Присутствует, как я уже говорил, много красивых людей, шикарно одетых. Модное событие. И все, что интересно, симпатичные и как бы уже родные. На общем деле сошлись и видимо, как-то вложились материально, раз их пригласили. И судя по тому, что все со всеми знакомы, такое уже не впервые в их жизни. И даже с Цукером мы радостно обнялись! Не пойму: соскучились, что ли? Кстати, Марина, мать Ксюхи, вся разодетая, сидела в третьем ряду – и все, зная тему, поглядывали на нее. Красовалась! Хоть разрешение на операцию и дала (ну как же, сразу стала суперзвездой!), но к больной дочурке, мне кажется, была равнодушна, в сторону операционного стола даже не глянула, зыркала по сторонам. Может быть, что-то с годами придет, когда Крис вернет Ксюху к нормальной жизни и та тоже станет красавицей и умницей?

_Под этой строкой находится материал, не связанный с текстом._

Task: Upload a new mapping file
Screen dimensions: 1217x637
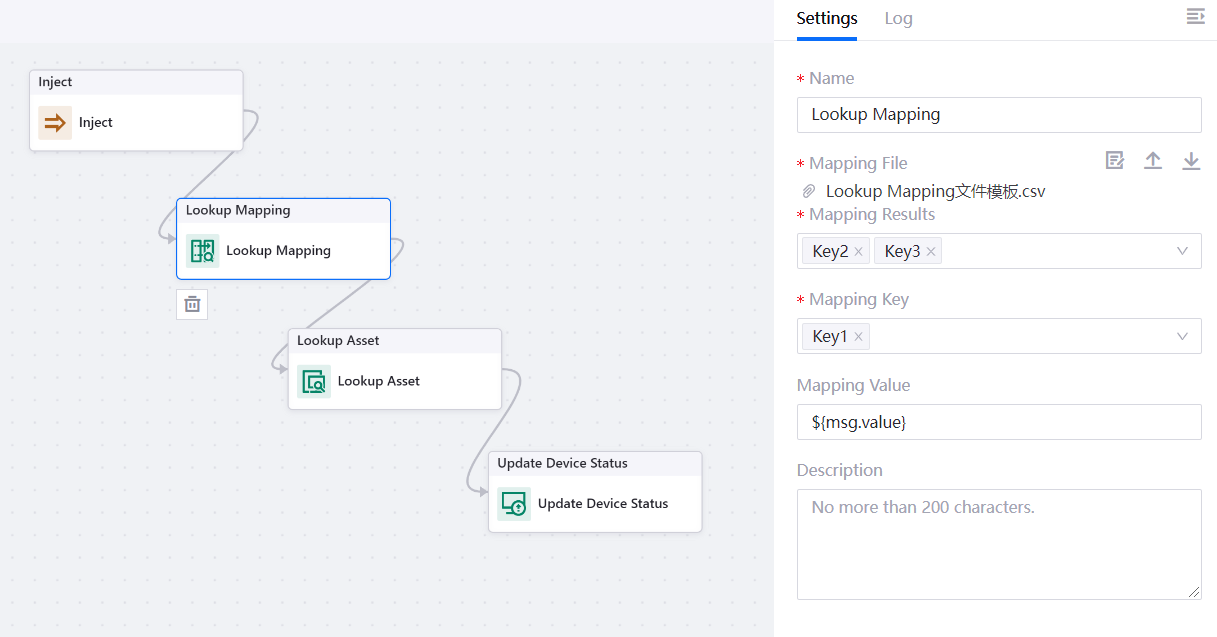Action: 1152,159
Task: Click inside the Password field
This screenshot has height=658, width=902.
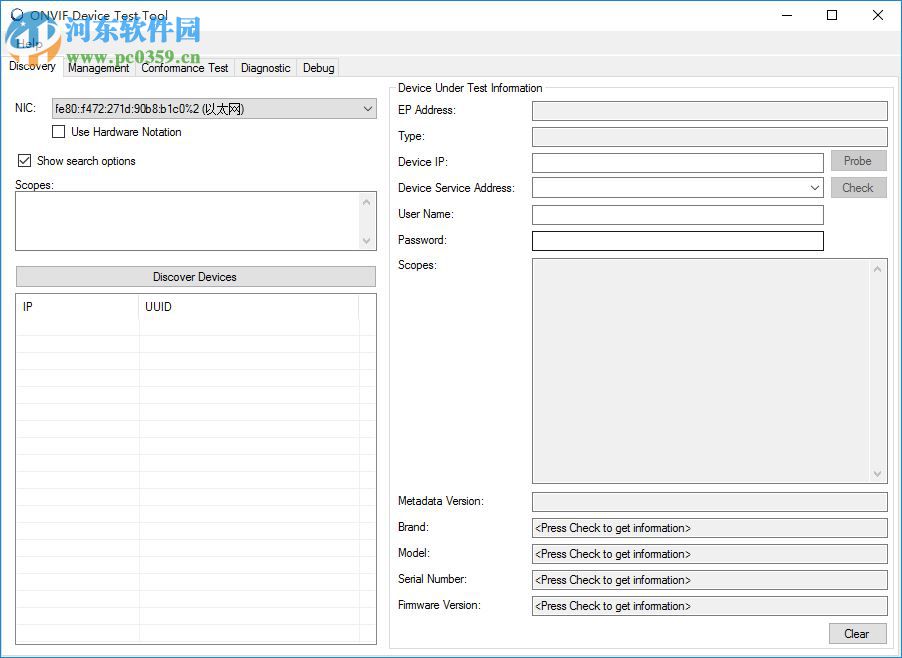Action: tap(678, 240)
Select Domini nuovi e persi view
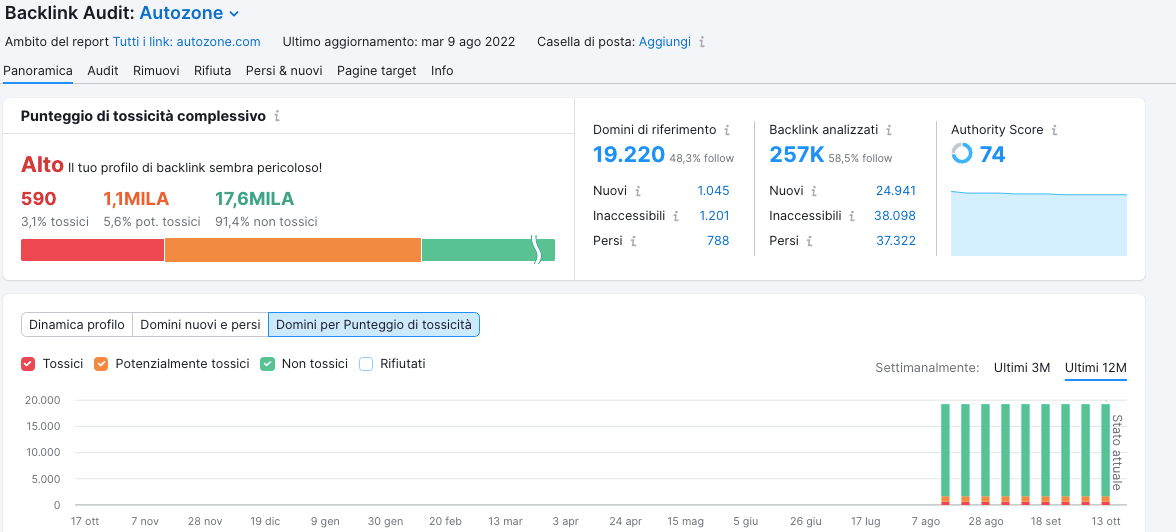This screenshot has height=532, width=1176. pyautogui.click(x=200, y=325)
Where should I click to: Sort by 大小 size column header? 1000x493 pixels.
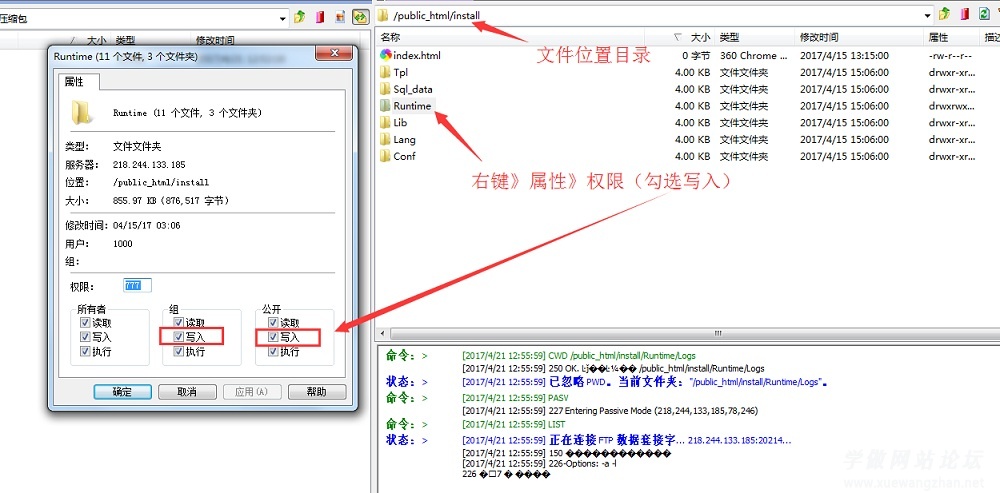(700, 37)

Кстати, в романе я так и написал… А пока лишь поглядывал на Марину в третьем ряду и подмигивал Крису, мол, давай! И тот подмигивал мне. Словно на вечеринке.
Между тем операция уже шла. У изголовья и сбоку операционного стола размещались два довольно многолюдных «оркестра» с красивыми инструментами. И я уж кое-что понимал: один «оркестр» – перфузионщики, отвечающие за искусственное кровообращение: когда сердечко Ксюхино остановится, кровь по тельцу будет гнать насос. И второй «оркестр», стоящий отдельно, – анестезиологи. «Оркестры» легко различать: почему-то все перфузионщики – китайцы, а все анестезиологи – негры. Почему так? Видимо, лучше понимают друг друга. Вот оно, расовое многообразие Нью-Йорка, в четком взаимодействии. Ксюху обступили анестезиологи. Им предстоит сейчас «усыпить» нашу красавицу… которая и так-то едва жива. Остановить сердце! А потом (самое трудное) – «пробудить» ее.
И вот наступила тишина. Видимо, Ксюша «уснула». Надо думать, не навсегда? Анестезиологи отступили, и тут задвигались перфузионщики. В большом стеклянном цилиндре вдруг появилась кровь… стала подниматься. Потом пошла вниз. Зал охнул. Заработал насос, который должен был вместо сердца гнать в тельце Ксюхи кровь. Без свежей крови гибнут все органы, и раньше всех погибает мозг. Насос работал, гнал кровь – сердце стояло.
И вперед медленно и важно вышли фиолетовые индусы в чалмах (колдуны, как я их сразу назвал). Но оказалось – хирурги! Тоже все одной расы. Они обступили Ксюху на столе (она лежала вся задрапированная белым, только кусочек возле сердца открыт) и, склонившись, что-то делали с ней. «Что делали?» Резали! Время от времени в руках у них появлялись салфетки, пропитанные кровью, они бросали их вниз. Сам Крис оставался в стороне, словно и ни при чем – так, студент, но не очень и интересуется.